DATA FOR THE TASK.
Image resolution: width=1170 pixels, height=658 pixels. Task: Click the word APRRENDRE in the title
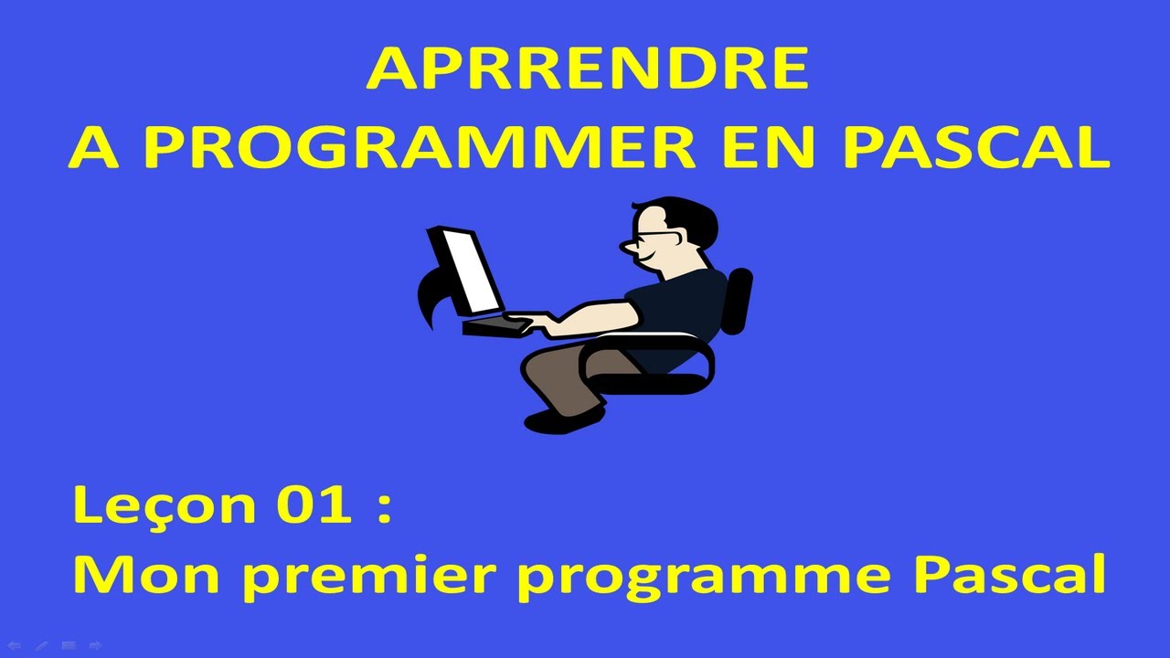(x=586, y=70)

--

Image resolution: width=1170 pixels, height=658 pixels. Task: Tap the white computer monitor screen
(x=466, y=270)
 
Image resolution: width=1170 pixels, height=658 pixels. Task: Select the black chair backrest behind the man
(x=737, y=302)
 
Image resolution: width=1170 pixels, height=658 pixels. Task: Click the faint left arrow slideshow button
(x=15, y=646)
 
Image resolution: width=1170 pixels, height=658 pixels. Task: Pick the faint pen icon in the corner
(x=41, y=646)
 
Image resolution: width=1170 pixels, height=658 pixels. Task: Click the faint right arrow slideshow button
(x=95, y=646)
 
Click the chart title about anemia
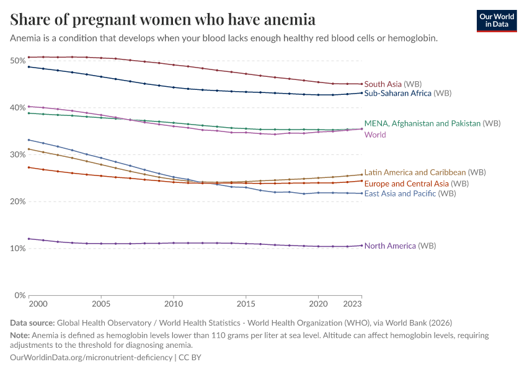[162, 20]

SET PROBLEM. Rescale the data from the line with "computer monitor screen" up to and including the line with "(x=41, y=646)": reproduce each of those lines unchanged, but multiply every coordinate in the answers by 1.2 and round to a whole number, with halves rounded up.

THE RESPONSE.
Image resolution: width=1170 pixels, height=658 pixels. Task: Tap the white computer monitor screen
(x=559, y=324)
 
Image resolution: width=1170 pixels, height=658 pixels. Task: Select the black chair backrest behind the man
(x=884, y=362)
 
Image resolution: width=1170 pixels, height=658 pixels. Task: Click the faint left arrow slideshow button
(x=18, y=775)
 
Image resolution: width=1170 pixels, height=658 pixels. Task: Pick the faint pen icon in the corner
(x=49, y=775)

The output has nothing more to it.